Rogers to Refund Customers $150 Million for Outage; Q2 Profits Surge 35%
Rogers today announced its unaudited financial and operating results for the second quarter ended June 30, 2022.
Overall, Rogers reported a total of $3.86 billion in revenue for Q2 2022, up 8% year-over-year from Q2 2021. Service revenue was up 11% to $3.44 billion.
Company CEO Tony Staffieri said the telco’s Q2 performance was made possible by “the incredible hard work by our Wireless, Cable, and Media teams as we continue to recover from the impacts of the pandemic.”
Rogers suffered a network-wide outage earlier this month that left millions of Canadians without phone and internet service. The company originally offered customers two days’ worth of credits for prorated service as compensation but later upped that to five days.
Rogers estimated that outage-related refunds to customers will cost the company $150 million, as outlined in its Q2 earnings release. This figure will impact the company’s Q3 results.
Other key figures from Rogers’s unaudited results include:
- Net income of $409 million, up a whopping 35% year-over-year.
- Adjusted EBITDA was up 16% to $1.59 billion.
- Diluted earnings per share for Q2 2022 were $0.76, up 27% from $0.60 during Q2 2021.
- Adjusted diluted earnings per share saw 13% growth year-over-year to $0.86.
- Media revenue grew 21% in the quarter.
- Revenue from the company’s cable business was up 3%.
- Rogers added 122,000 new postpaid mobile phone subscriptions.
“Our Q2 results also lay a solid foundation for both Rogers and Shaw as we look forward to closing the transaction following regulatory approval. Rogers, Shaw, and Quebecor have put together a remedy that will create a strong and sustainable fourth carrier with proven operations that reach more than 87% of the Canadian population,” Staffieri added.
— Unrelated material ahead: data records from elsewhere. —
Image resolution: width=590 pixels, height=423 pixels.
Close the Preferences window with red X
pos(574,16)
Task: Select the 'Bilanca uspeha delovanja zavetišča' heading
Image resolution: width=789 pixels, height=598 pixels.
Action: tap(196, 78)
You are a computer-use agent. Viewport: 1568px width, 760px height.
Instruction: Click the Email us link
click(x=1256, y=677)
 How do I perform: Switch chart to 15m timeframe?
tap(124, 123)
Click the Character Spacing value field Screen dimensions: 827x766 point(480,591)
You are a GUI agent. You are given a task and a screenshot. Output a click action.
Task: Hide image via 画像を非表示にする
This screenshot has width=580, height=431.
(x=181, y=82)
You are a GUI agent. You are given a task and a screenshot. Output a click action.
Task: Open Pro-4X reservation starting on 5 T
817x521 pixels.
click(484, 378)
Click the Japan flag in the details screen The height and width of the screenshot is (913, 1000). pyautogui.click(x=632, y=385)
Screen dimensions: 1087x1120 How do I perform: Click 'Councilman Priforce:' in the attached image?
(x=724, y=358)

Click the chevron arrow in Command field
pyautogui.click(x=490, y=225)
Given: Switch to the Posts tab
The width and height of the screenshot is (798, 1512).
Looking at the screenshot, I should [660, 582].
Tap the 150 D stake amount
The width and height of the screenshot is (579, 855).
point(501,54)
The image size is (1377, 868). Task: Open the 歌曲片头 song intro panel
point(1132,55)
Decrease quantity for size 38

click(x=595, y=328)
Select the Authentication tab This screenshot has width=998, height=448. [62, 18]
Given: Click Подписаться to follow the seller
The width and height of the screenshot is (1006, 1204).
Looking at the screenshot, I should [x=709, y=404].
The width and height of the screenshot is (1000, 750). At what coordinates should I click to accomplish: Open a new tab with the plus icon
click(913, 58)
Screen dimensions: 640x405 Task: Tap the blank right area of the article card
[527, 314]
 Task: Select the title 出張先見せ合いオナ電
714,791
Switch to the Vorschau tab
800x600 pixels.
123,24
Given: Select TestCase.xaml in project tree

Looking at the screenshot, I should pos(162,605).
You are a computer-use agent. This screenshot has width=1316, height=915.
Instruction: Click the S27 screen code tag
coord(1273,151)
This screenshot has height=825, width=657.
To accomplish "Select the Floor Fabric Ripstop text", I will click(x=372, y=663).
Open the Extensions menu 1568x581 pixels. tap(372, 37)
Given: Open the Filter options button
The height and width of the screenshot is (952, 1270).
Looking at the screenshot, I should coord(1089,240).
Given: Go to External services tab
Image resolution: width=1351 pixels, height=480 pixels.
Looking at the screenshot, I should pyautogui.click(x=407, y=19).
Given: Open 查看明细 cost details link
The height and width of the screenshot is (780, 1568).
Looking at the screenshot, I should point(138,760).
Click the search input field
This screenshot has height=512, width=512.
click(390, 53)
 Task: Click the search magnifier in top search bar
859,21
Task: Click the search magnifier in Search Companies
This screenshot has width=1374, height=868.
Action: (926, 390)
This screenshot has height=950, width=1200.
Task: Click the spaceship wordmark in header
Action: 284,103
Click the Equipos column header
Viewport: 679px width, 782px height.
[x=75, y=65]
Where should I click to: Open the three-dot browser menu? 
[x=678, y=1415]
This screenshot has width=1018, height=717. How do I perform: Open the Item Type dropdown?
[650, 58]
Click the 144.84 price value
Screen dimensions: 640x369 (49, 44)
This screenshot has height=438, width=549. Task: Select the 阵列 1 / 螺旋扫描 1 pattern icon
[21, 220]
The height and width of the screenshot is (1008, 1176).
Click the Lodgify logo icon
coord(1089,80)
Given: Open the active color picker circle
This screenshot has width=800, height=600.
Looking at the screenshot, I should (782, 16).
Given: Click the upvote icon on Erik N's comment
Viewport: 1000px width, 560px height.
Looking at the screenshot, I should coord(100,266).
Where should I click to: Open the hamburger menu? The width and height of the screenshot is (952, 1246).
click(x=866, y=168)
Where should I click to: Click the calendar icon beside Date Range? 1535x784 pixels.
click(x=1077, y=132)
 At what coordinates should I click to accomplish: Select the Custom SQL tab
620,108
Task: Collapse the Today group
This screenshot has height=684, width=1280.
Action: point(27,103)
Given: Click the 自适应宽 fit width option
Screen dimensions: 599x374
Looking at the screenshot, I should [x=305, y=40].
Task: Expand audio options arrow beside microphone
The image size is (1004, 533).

“Rogers, Shaw, and Quebecor are committed to seeing the transaction through to completion and delivering its long-term benefits to Canadian consumers, businesses, and the economy.”
The telecom giant originally expected to merge with Shaw in the second quarter. However, the deal now hangs in the balance as Canada’s Competition Bureau has petitioned the competition tribunal to block it. A tribunal decision on the matter is expected sometime later this year.